COVID-19 Impact: India’s Manufacturing Sector Hits New Low In April Amid Lockdown

Nikkei Manufacturing Purchasing Managers’ Index plunged to 27.4 in April from March’s 51.8

Nationwide lockdown placed to combat the spread of coronavirus outbreak in the country throughout April has led to a contraction in India’s manufacturing activities due to a plunge in demands and massive supply chains disruptions, a private-sector survey showed on May 4. Asia’s third-largest economy is taking a serious hit from the lockdown, which started on March 25, as the gross domestic product is most likely to shrink this quarter, according to Reuters poll published last month. 

IHS Markit compiled the survey determining the Nikkei Manufacturing Purchasing Managers’ Index which showed a downfall in the number from 51.8 in March to 27.4 in April, lowest since the survey began in March 2005. According to the IHS survey report, “April data pointed to an unprecedented contraction in Indian manufacturing output. The result came amid national lockdown restrictions to help stem the spread of the coronavirus disease 2019 which in turn led to widespread business closures.”

A reading above 50 means expansion and growth whereas below 50 indicates contraction. The index has plummeted below 50 after remaining in growth territory for three consecutive years. “After making it through March relatively unscathed, the Indian manufacturing sector felt the full force of the coronavirus pandemic in April. Record contractions in output, new orders and employment pointed to a severe deterioration in demand conditions”, IHS Markit economist Eliot Kerr said.

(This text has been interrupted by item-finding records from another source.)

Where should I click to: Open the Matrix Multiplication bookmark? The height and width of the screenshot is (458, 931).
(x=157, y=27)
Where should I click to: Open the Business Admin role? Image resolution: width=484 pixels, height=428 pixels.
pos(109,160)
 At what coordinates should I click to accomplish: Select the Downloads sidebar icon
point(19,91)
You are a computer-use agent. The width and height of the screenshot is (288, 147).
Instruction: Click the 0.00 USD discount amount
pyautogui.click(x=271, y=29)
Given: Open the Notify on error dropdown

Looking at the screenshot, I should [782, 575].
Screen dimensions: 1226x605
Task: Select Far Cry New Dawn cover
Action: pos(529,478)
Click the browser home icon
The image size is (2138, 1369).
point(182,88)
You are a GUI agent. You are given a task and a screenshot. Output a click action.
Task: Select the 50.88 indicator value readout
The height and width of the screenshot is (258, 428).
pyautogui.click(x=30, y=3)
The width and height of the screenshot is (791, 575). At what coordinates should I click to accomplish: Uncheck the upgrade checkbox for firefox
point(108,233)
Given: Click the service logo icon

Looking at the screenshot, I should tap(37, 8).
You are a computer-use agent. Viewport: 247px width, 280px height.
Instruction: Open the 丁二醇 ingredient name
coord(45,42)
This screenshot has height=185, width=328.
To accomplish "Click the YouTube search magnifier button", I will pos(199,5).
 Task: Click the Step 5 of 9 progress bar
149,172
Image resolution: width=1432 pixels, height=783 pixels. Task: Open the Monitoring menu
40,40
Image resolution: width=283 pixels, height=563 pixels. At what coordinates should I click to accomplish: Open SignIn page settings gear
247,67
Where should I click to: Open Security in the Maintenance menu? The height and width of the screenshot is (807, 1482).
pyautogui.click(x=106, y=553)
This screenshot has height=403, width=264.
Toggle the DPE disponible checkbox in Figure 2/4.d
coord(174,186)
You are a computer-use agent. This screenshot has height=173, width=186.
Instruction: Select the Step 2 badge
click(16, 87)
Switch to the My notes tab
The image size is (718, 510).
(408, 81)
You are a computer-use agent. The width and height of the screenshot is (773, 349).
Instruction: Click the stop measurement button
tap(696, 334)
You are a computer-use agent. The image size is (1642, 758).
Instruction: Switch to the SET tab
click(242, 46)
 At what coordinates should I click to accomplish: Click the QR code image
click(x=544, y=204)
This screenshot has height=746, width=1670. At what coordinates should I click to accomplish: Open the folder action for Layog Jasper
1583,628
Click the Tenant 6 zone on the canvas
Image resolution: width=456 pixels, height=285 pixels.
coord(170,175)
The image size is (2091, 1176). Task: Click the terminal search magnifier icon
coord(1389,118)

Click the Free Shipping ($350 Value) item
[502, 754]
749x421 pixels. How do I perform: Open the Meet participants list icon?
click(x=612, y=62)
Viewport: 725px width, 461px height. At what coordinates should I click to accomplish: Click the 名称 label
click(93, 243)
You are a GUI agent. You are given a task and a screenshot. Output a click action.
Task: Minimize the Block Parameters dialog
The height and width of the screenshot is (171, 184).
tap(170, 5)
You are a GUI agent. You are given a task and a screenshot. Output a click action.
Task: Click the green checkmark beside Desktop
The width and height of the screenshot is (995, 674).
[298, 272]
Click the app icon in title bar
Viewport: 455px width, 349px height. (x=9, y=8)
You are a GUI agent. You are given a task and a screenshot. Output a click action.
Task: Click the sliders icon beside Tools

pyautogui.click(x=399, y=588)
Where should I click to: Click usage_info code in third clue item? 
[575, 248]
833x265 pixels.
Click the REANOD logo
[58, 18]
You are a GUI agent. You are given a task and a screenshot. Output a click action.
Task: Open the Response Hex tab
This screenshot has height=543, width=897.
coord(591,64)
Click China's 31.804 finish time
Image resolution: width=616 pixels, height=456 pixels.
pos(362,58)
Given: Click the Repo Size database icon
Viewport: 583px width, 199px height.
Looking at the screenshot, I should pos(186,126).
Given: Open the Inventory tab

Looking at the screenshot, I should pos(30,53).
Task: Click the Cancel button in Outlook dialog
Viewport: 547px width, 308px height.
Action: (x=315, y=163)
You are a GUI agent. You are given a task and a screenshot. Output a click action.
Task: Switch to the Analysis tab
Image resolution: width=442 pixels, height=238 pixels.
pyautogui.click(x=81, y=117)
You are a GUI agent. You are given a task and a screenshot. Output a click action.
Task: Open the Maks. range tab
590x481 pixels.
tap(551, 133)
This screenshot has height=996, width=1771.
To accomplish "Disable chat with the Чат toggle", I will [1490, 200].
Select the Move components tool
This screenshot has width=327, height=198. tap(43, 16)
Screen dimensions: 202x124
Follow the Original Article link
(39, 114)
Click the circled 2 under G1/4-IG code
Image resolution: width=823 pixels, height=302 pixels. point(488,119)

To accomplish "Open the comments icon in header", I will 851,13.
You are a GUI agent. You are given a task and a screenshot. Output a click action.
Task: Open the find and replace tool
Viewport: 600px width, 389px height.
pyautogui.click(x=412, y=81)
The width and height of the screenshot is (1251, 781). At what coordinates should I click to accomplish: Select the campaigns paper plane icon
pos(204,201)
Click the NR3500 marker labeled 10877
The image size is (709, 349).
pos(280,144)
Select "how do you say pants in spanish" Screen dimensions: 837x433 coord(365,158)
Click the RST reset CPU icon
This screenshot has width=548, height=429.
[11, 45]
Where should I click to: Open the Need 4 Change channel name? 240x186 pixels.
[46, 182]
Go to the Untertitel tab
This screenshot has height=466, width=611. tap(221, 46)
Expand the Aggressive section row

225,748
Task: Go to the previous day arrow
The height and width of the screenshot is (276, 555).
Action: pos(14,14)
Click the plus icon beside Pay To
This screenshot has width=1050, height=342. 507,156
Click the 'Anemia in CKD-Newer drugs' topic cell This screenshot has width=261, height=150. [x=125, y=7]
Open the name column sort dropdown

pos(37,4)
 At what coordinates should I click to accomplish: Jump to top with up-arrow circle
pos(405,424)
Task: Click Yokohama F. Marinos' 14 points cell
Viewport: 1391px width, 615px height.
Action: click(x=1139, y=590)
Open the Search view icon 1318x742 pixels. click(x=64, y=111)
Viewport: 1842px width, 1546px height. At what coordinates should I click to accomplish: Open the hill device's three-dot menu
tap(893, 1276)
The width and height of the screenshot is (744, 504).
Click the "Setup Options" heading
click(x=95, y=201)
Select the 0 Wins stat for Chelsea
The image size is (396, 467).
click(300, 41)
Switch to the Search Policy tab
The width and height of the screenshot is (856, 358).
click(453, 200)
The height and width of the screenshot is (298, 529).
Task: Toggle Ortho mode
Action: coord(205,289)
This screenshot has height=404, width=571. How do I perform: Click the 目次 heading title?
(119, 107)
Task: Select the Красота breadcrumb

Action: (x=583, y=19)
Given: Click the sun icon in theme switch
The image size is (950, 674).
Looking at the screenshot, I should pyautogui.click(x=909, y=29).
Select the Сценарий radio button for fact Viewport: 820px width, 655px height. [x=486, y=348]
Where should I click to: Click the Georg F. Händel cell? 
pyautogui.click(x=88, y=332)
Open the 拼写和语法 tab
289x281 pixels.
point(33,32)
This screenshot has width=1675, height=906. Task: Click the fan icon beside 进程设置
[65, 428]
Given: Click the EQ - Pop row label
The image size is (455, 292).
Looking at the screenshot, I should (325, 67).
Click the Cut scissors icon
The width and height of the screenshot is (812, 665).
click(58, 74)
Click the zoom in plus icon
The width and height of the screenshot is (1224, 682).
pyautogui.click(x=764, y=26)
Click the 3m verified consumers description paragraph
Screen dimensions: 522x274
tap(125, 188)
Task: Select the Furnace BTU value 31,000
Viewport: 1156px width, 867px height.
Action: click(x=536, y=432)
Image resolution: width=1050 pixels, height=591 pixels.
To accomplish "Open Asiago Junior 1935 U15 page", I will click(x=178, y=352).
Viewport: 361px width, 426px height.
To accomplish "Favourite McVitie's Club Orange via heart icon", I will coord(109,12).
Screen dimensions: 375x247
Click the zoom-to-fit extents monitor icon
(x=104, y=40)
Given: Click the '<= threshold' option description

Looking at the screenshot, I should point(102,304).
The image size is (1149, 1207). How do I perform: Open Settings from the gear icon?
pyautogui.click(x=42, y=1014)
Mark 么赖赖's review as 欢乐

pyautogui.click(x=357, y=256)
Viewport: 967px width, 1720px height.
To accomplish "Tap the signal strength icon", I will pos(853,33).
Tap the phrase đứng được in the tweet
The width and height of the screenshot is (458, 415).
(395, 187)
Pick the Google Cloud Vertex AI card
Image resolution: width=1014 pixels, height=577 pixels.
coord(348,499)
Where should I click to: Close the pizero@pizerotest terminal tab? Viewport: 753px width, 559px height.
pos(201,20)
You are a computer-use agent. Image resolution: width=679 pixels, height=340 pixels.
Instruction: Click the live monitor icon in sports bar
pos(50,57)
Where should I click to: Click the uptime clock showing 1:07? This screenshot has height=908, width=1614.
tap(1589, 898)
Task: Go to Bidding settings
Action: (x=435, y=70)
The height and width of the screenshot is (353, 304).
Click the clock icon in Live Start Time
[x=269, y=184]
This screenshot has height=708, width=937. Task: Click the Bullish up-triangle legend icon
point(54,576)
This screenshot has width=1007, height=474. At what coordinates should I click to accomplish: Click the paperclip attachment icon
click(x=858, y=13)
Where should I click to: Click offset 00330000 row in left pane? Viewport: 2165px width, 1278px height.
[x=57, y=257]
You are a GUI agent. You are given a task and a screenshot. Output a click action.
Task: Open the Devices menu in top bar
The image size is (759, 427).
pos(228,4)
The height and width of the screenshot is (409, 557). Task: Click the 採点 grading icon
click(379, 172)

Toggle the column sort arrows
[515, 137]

The nationwide lockdown, which was extended for another two weeks, has led to businesses being on a standstill with the sharpest reduction in employment as demand conditions deteriorate and the manufacturers resort to major cutbacks in staffing numbers. “There was a hint of positivity when looking at firms’ 12-month outlooks, with sentiment towards future activity rebounding from March’s record low. That said, the degree of optimism remained well below the historical average,” Kerr said.